Il 26 settembre il giudice del tribunale di Shizuoka ha però sollevato seri dubbi sull’inchiesta.
“Il tribunale ha riscontrato che tre elementi di prova sono stati fabbricati”, ha affermato nel testo della sentenza. “Escludendo questi elementi, gli altri sono insufficienti per stabilire che l’imputato è effettivamente l’autore dei crimini”.
Il giudice ha inoltre definito i metodi d’interrogatorio usati all’epoca “disumani”, in quanto “volti a infliggere dolore fisico e mentale, e a costringere a rilasciare dichiarazioni”.
Hakamada aveva inizialmente confessato di aver commesso gli omicidi prima di ritrattare, denunciando le pressioni subìte.
Tuttavia, la sua condanna a morte era stata confermata dalla corte suprema giapponese nel 1980.
Scarcerato nel 2014
Nel 2014 un tribunale aveva sollevato dei dubbi sulla sua colpevolezza dopo che da alcune analisi era emerso che il dna trovato su dei vestiti insanguinati non era il suo.

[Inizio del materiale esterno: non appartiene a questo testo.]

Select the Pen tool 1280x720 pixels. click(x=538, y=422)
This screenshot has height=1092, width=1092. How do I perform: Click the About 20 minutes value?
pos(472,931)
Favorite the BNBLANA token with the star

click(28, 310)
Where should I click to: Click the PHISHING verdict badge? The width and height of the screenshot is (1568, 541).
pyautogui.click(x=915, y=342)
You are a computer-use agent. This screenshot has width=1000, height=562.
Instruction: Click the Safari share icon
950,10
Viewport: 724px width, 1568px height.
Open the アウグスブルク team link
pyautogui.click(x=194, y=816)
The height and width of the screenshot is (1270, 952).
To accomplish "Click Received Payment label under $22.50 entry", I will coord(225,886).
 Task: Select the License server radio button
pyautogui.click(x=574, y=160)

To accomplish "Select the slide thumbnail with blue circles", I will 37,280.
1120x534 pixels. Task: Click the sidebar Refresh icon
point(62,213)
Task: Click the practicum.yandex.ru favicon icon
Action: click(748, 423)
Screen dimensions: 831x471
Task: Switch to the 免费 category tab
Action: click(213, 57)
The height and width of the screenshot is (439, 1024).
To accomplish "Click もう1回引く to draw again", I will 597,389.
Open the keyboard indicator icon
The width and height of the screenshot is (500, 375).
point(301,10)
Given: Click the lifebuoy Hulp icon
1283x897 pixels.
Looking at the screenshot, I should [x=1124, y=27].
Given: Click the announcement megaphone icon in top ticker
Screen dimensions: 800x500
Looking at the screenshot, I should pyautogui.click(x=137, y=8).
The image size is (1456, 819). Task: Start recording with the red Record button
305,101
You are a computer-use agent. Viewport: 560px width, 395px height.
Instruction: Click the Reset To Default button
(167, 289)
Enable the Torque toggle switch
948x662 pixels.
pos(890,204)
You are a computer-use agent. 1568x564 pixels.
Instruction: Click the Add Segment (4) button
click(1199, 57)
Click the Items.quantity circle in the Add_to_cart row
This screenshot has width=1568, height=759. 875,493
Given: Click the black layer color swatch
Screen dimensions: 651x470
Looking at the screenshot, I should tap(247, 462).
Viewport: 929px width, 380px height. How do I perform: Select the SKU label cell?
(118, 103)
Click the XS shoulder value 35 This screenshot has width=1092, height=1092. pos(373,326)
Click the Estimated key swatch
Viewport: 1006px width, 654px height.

Il giudice di Shizuoka ha ora confermato che gli inquirenti avevano alterato i vestiti cospargendoli di sangue.
Hakamada era stato scarcerato nel 2014, ma la strada per ottenere un nuovo processo è stata lunga e tortuosa.
Nel 2018 l’alta corte di Tokyo aveva infatti messo in dubbio l’attendibilità del test del dna e annullato la decisione del 2014, senza però rimandare Hakamada in prigione.
Nel 2020, infine, la corte suprema aveva annullato questa decisione, che impediva a Hakamada di ottenere un nuovo processo.
In Giappone i condannati a morte sono spesso informati dell’esecuzione con poche ore di preavviso. L’impiccagione è l’unico metodo usato. Attualmente più di cento persone sono in attesa di essere messe a morte.